Webley composed numerous other themes for the National Theatre, Arts Theatre, ballet, and radio including Ian McMillan's East Coast Girls, Emma Clarke's Share and Share Alike, and Neil Mossey's Stockport So Good They Named It Once.

==Broadcasting career==
Webley began presenting the Saturday late show on GLR in 1994 and continued until 1996 when he suffered a heart attack whilst on the air. He successfully finished the show but was forced to take the next three years off to fully recover.

Upon his return in 1999, Webley presented the BBC Two educational series Music File, which won the Prix La Basle award for educational excellence. In 2002, he won the Sony Radio Academy Gold Award for Best Music Presenter whilst on BBC Three Counties, where he launched "Cabbie Chat – The Rank Opinion", which ran every morning on his Milton Keynes Breakfast programme. The idea was to ask the cab drivers of Milton Keynes their opinions on the day's news. It lasted until Webley offended some of the drivers over a news item about taxi drivers.

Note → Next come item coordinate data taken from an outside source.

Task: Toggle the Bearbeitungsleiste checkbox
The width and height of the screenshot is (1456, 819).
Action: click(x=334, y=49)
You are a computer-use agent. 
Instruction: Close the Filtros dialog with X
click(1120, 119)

He appeared as an expert musicologist on various TV and radio programmes, including The Big Breakfast, Esther, Kilroy, 5Live Breakfast with Nicky Campbell, Radio 4's Today, John Peel's Home Truths, Moral Notes, and Landmark Places with Laurie Taylor. He wrote, presented and/or produced documentaries for Radio 4, including Playing Second Fiddle and Sense of Place.

He produced over three dozen parodies, songs and live performances for the Radio 1 Roadshow with Chris Moyles, who described him in his book The Gospel According to Chris Moyles as a genius. He was also mentioned in Angie Bowie's biography Backstage Passes (Life on the Wildside with David Bowie) and in Bruce Thomas: The Big Wheel.

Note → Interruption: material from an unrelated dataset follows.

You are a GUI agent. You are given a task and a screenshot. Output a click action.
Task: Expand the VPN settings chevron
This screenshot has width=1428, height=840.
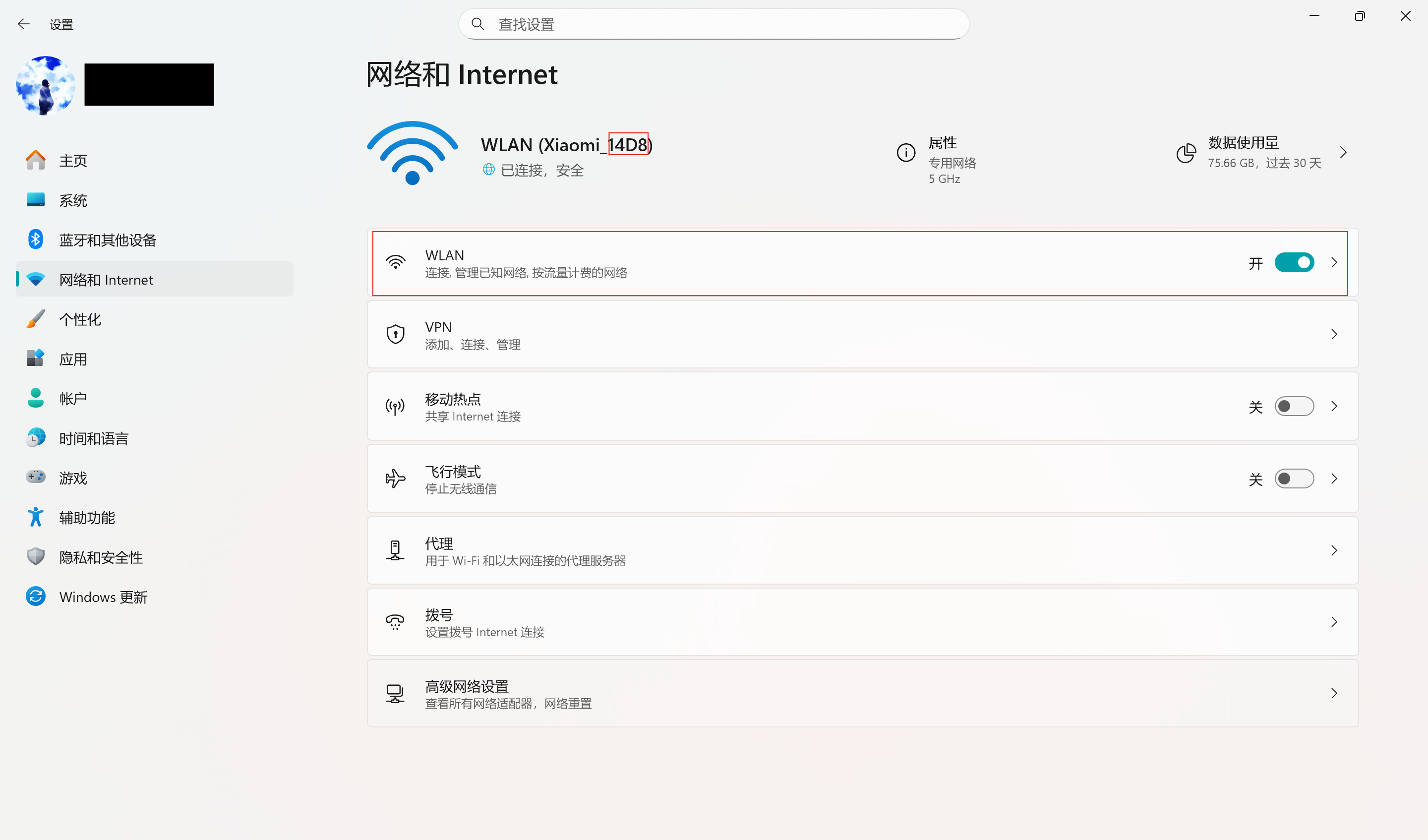point(1334,334)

== BBC London 94.9 (2006–2011) ==
Webley joined BBC London 94.9 in August 2006. He hosted his radio show on BBC London 94.9 for four years. He first presented the 2 am until 6 am slot, Monday to Friday until 2 January 2009. From 5 January 2009 until January 2010, he presented the same type of phone-in show at the earlier time of 10 pm until 2 am, Monday to Friday. In January 2010, he returned to overnight shows on Tuesdays to Saturdays. On his radio show, the show's topics were usually concerned with issues about London and the day's news stories. He was known to be witty, enthusiastic about music and to have an impressive general knowledge.

He was also a regular contributor on Network BBC radio programmes including those of Simon Mayo and Paul Gambaccini, the Today programme, and 5Live Breakfast with Nicky Campbell.

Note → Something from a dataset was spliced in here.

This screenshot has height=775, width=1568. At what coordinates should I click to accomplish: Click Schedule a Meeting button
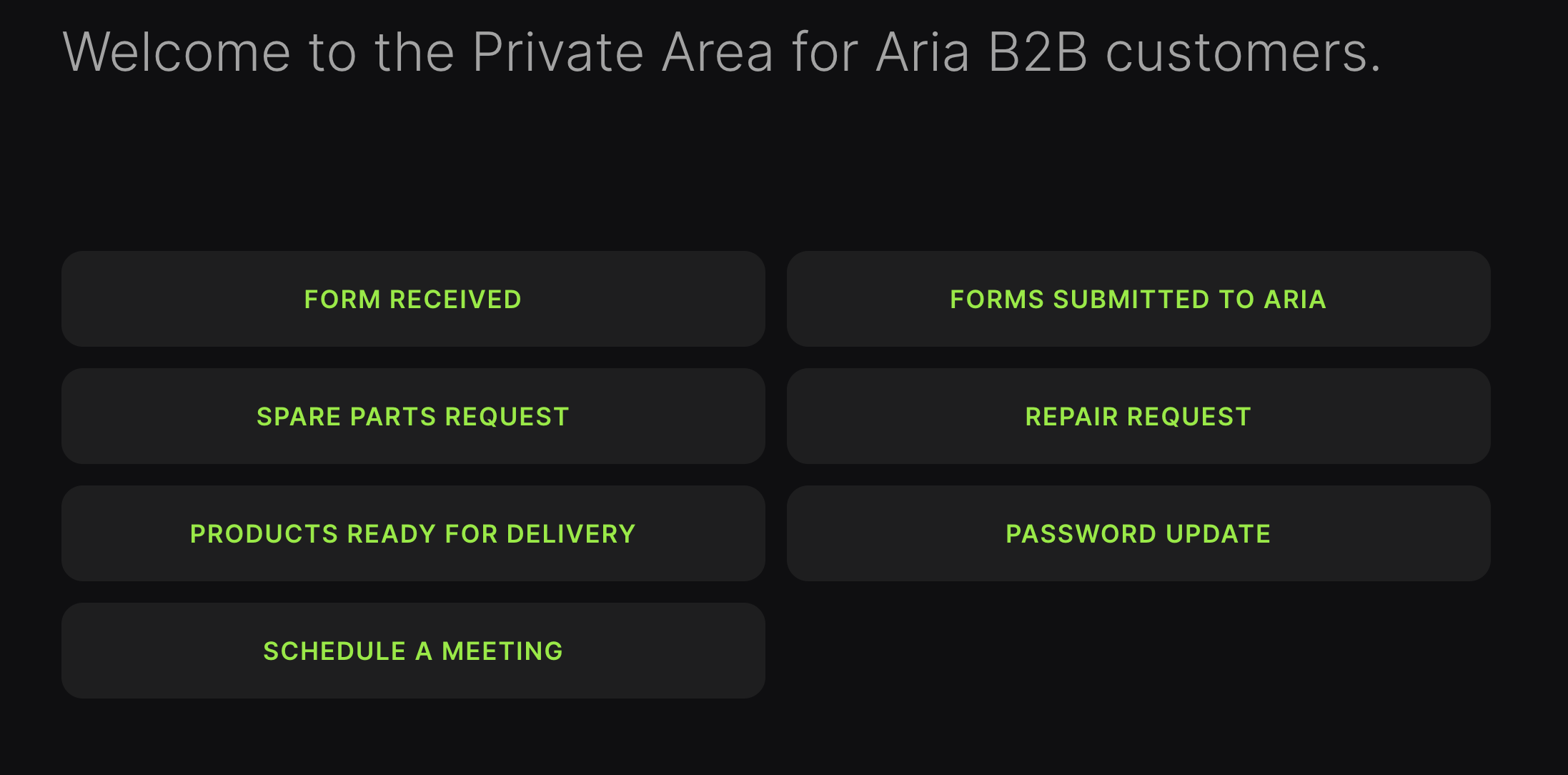413,651
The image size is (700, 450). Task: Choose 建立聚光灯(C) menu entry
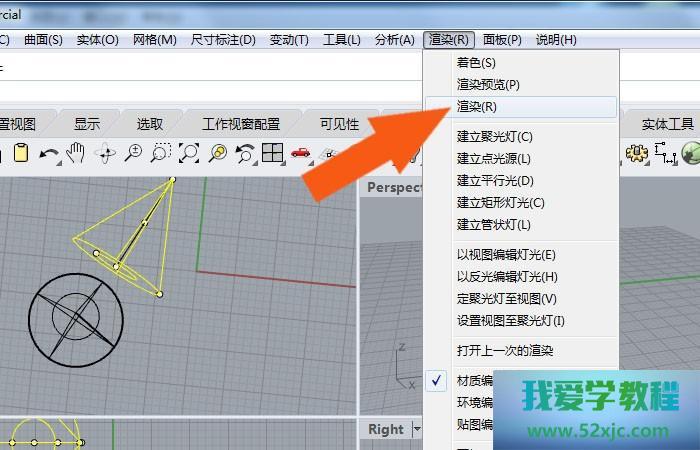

He presented the BBC London 94.9 overnight show from August 2006, at the time of his death occupying the 2 am until 6 am slot Monday to Saturday. One of the features of the show was the 'moan in', where listeners were given the opportunity to vent their frustrations about various issues. Topics of discussion were generally those dealt with by tabloid newspapers. The format was very much akin to American talk radio.

== Live band ==
His band the G Spot played their first gig on 28 August 2010 for Natalie Cassidy at the National Theatre, South Bank, London. The performance was filmed for a reality show to be shown later that year on E4.

== Personal life and death ==
Webley was married to Sheila and had two sons, two daughters, and three grandchildren. At the time of his death, he was in a relationship with fellow broadcaster JoAnne Good.

Webley died on 7 May 2011 at the age of 53 after collapsing at his family home in Milton Keynes from a heart attack. An inquest at Milton Keynes Coroner's Court resulted in a verdict of death by misadventure after the coroner heard that Webley, who had a history of heart disease, had taken the Class B drug mephedrone prior to the heart attack.